Cheick Oumar Traoré, directeur général de la SMTD
Cette révolution passe inéluctablement par les innovations digitales.
Celles-ci se traduisent par l’utilisation d’outils digitaux, qui génèrent un
changement organisationnel important, optimisant par la même occasion la
performance des nos services.
La Société malienne de transmission et de diffusion (SMTD)
est appelée à jouer un grand rôle dans ce chantier et garder à l’esprit la nécessité
d’avoir des services performants. Comment conçoit-elle cette mission ? Que
fait-elle pour y arriver ? Comment s’y prendra-t-elle ? à ces différentes interrogations, les
responsables de la Société semblent avoir les réponses nécessaires.

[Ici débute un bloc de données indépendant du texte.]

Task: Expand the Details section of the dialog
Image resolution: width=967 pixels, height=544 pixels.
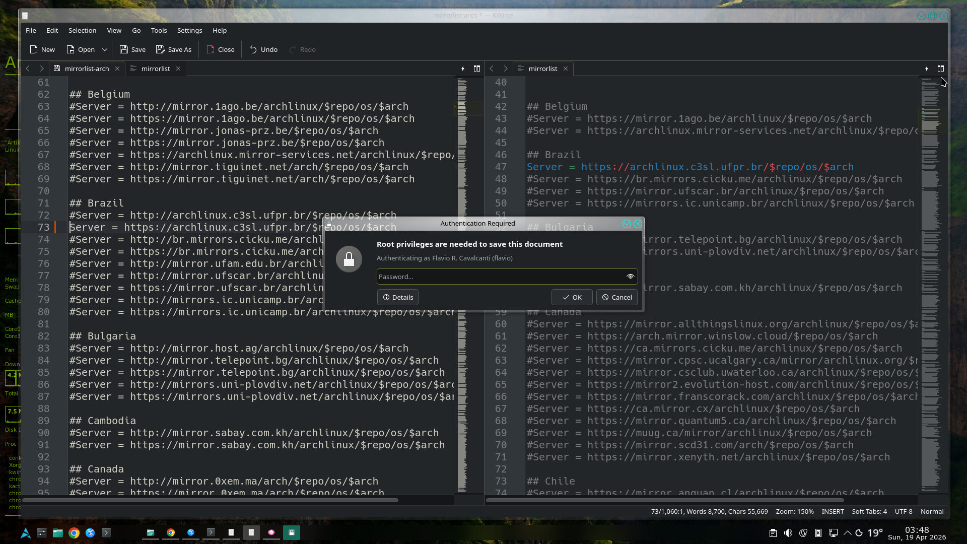Action: pyautogui.click(x=397, y=297)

Dans un monde dominé par l’évolution numérique (intelligence
artificielle, réalité virtuelle, cloud, etc.), «il y a tellement de choses à
faire qu’on ne peut pas se permettre de trainer les pieds», explique le
directeur général de la SMTD, Cheick Oumar Traoré. En la matière, explique le
docteur en sciences de la communication (option technologies de l’information
et de la communication) de l’Université de Montréal, la SMTD-SA est chargée,
entre autres, de la gestion de la dorsale nationale de la fibre optique, du
Data Center (centre de données) et de la télédiffusion. Ce rôle est vital pour
l’administration publique et le secteur privé.
Selon Cheick Oumar Traoré, cette transformation digitale
permettra la disparition des barrières spatiales et temporelles, la possibilité
de rester connecté en mobilité. Ce qui à l’avantage, selon le patron de la
SMTD, de faciliter notamment le télétravail au sein d’une société digitale, la
notion d’Internet des objets avec la rencontre du monde physique et digital.
Parlant des acquis, le directeur général souligne que la SMTD a la particularité
d’être la seule structure en Afrique de l’Ouest à être sur la télédiffusion et
sur les infrastructures de télécommunications avec 3.500 km de fibre de Zégua à
Gao. Elle peut aussi assurer la connexion Internet dans les zones rurales.
En termes de difficulté, l’importance de la sauvegarde des
données n’est pas encore comprise par l’administration publique, déplore le directeur
général de la SMTD qui reconnaît qu’il y a quelques progrès en la matière.
Cheick Oumar Traoré se réjouit de voir le secteur privé (les banques et les
mines …) manifester un grand intérêt pour les innovations technologiques.
Afin d’amener les structures publiques et privées à profiter
des avantages de la digitalisation des données, la SMTD mise sur la
sensibilisation en s’impliquant dans l’organisation d’activités visant la
promotion des innovations technologiques. C’est dans cette optique qu’elle a
co-organisé la 2è édition de Mali Média Awards.
Tenu du 20 au 22 octobre dernier au CICB, sous le haut parrainage du ministre de la Communication, de l’Économie numérique et de la Modernisation de l’Administration, Me Harouna Toureh, l’événement avait l’allure du plus grand salon du digital malien à l’initiative de l’agence Dashili Business Solutions.
La rencontre a mobilisé plus de 1.000 participants, formé
une centaine de jeunes lors des ateliers et récompensé une vingtaine
d’entrepreneurs.
Cette tribune a été mise à profit par la SMTD pour animer plusieurs panels sur la «transformation digitale de l’administration et des entreprises» ; «Era et futur du numérique : parlons Intelligence artificielle (IA), blockchain, Big data et robotique» et «Innovation numérique : risques sur les systèmes IT, protection des données à caractère personnel».